Entrevista:O Estado inteligente

domingo, abril 15, 2007

As ocas promessas do governo

O governo federal, na gestão Lula, é um patrão de quem o líder metalúrgico de tempos idos em nenhuma hipótese compraria um carro usado, tantas as provas de sua prontidão para lograr os interlocutores ou parceiros em potencial. Em mais de uma circunstância, de caso pensado, o presidente faz ou autoriza que se façam promessas de aumentos salariais a setores do serviço público que não podem ser cumpridas. A promessa, ou melhor, a embromação, é uma jogada afinal pueril para exorcizar momentaneamente insatisfações funcionais a caminho do ponto de ebulição. Pressupõe que, abrandado o fogo da hora, a mobilização pelas demandas tenderá a arrefecer com o tempo - e, se ressurgir, sempre será possível fabricar novos artifícios para neutralizá-la.

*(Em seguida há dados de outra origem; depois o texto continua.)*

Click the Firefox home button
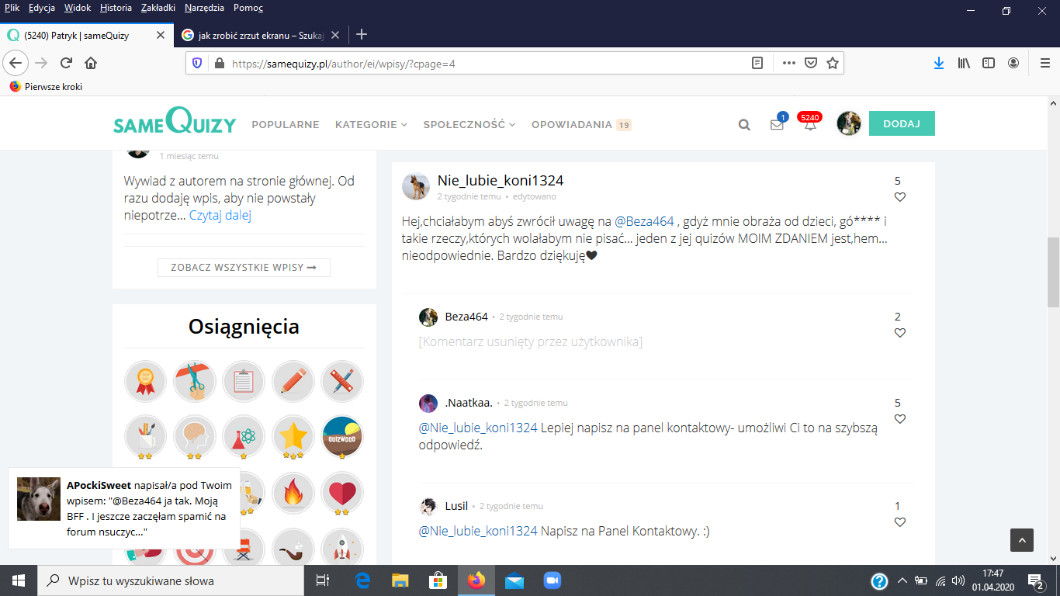This screenshot has width=1060, height=596. [91, 62]
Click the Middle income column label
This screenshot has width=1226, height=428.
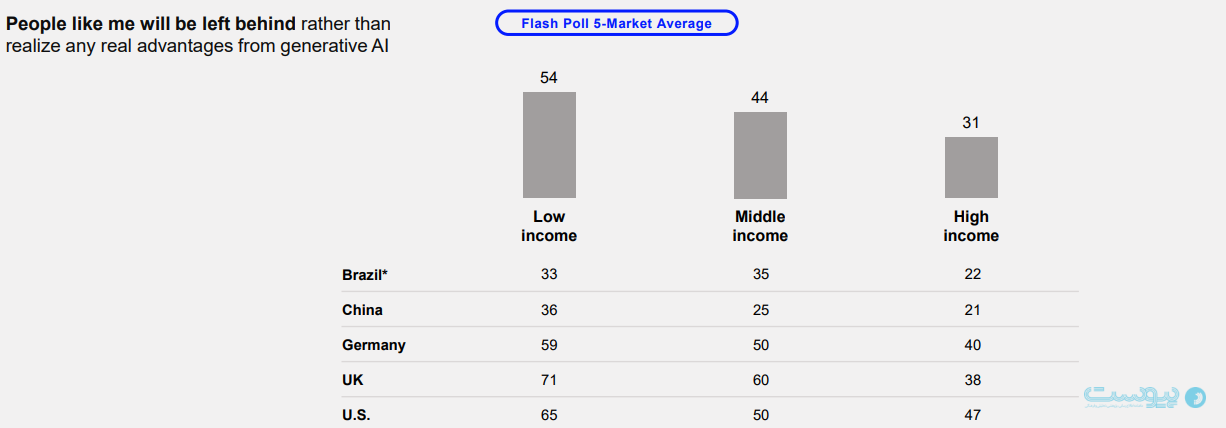(760, 226)
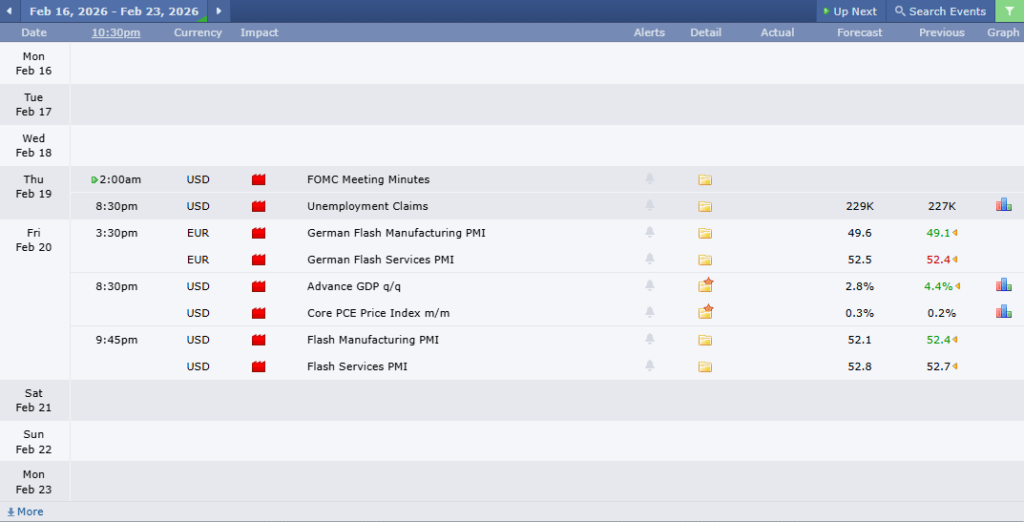
Task: Toggle alert bell for Unemployment Claims
Action: point(650,206)
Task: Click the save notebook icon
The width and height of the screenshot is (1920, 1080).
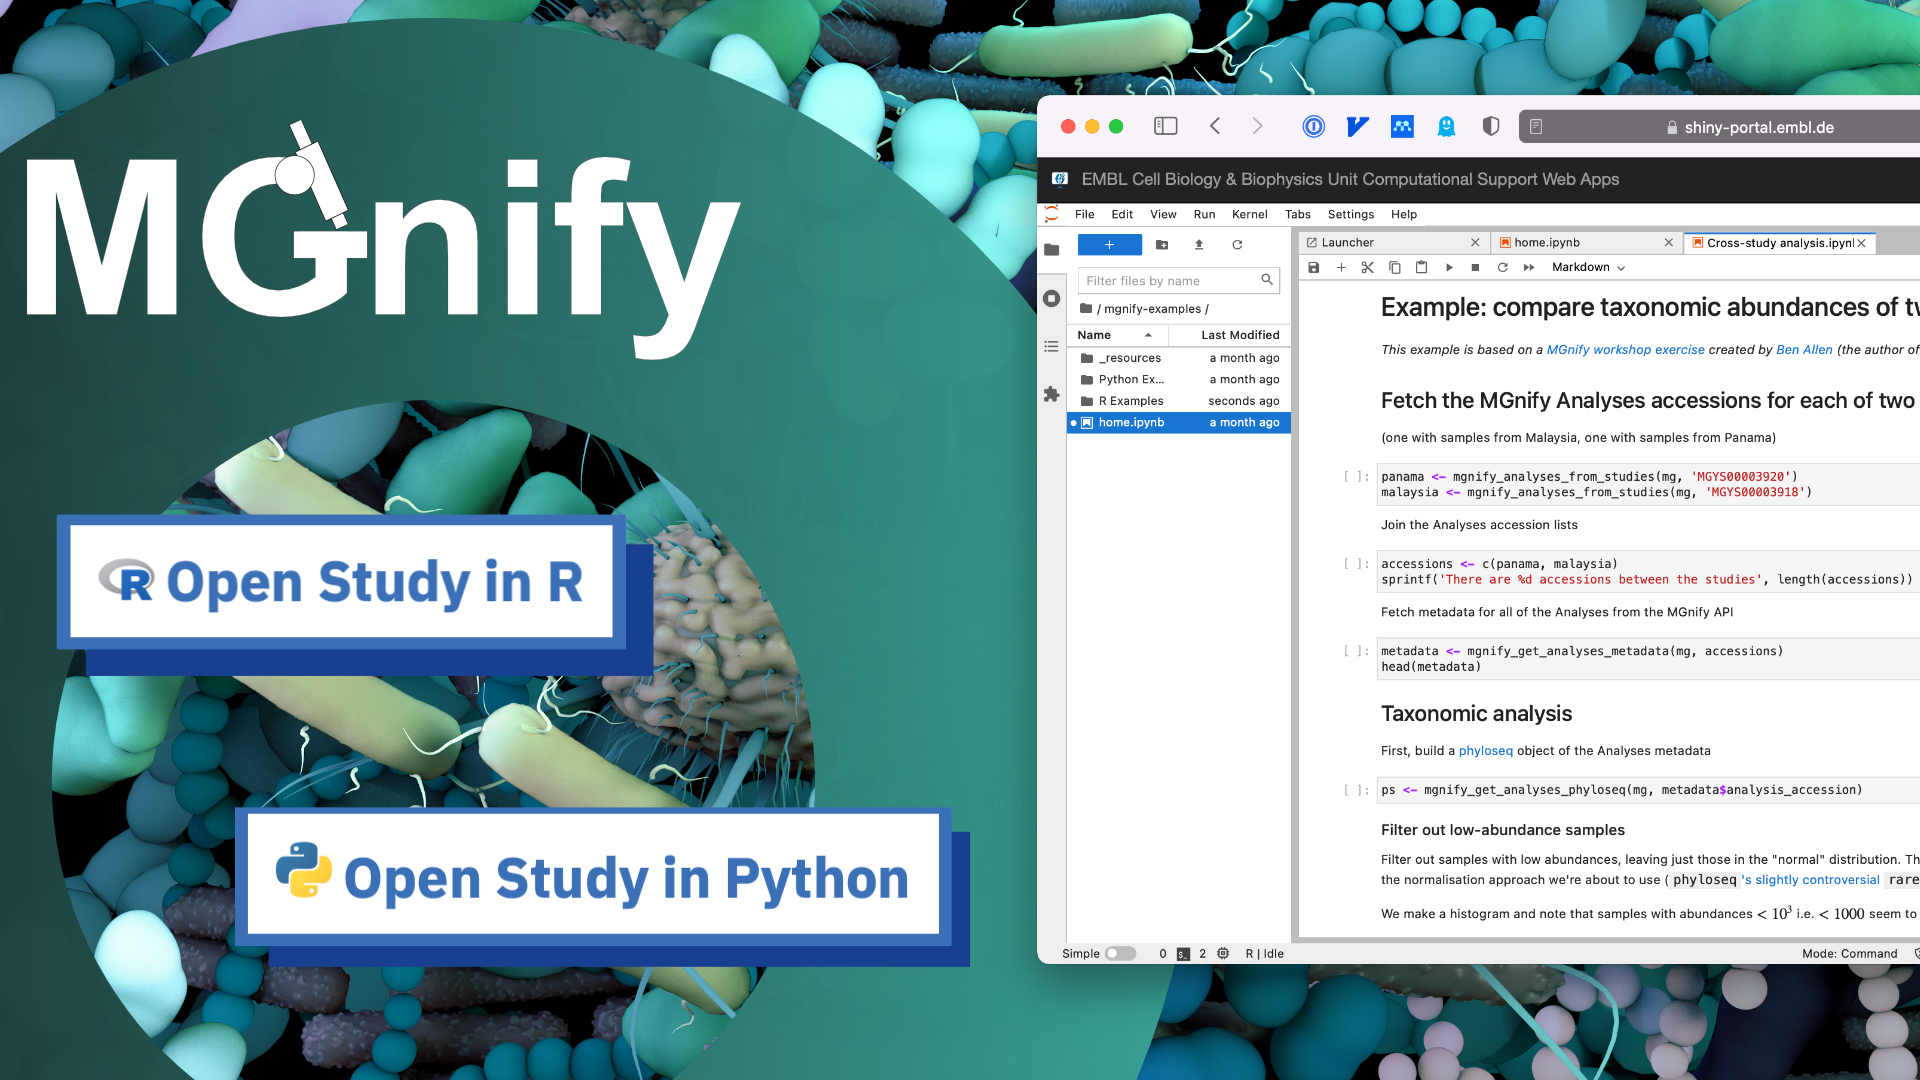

Exemplo disso foi o teatro montado pelo Planalto para se desvencilhar de um compromisso assumido com todas as letras - e números - pelo então ministro da Justiça, Márcio Thomaz Bastos. Em fevereiro do ano passado, ele prometeu por escrito ao Grupo de Entidades Representativas de Classe (Gerc), da Polícia Federal, que a corporação teria 60% de aumento, em duas parcelas iguais. Os primeiros 30% foram, de fato, autorizados em julho - como parte do polêmico pacote de bondades de R$ 7,7 bilhões, dirigidas a diferentes categorias do funcionalismo. A segunda parcela ficou para ser quitada em dezembro. Mas, àquela altura, já reeleito, Lula preferiu olhar para o outro lado, como se nada tivesse com a palavra empenhada daquele seu ministro que sabe perfeitamente o que significa a expressão latina pacta sunt servanda.

Com a sua paciência se esgarçando - e o justificado receio de que o governo quer passar-lhes um calote disfarçado de contingenciamento -, os federais decidiram, na última semana de março, fazer uma greve de advertência de 24 horas, que afetou 25 das 27 superintendências regionais do órgão, com as conseqüências de praxe: travamento de 38 mil inquéritos, suspensão da emissão de 7 mil passaportes e por aí. A idéia de promover nos aeroportos uma operação-padrão só não foi adiante porque os delegados concluíram sensatamente que isso seria escarnecer dos passageiros já submetidos ao intermitente apagão aéreo. O Planalto, de seu lado, produziu uma nova promessa - a de que os dirigentes da Federação Nacional dos Policiais Federais seriam recebidos dia 10, no Ministério do Planejamento, para novos entendimentos.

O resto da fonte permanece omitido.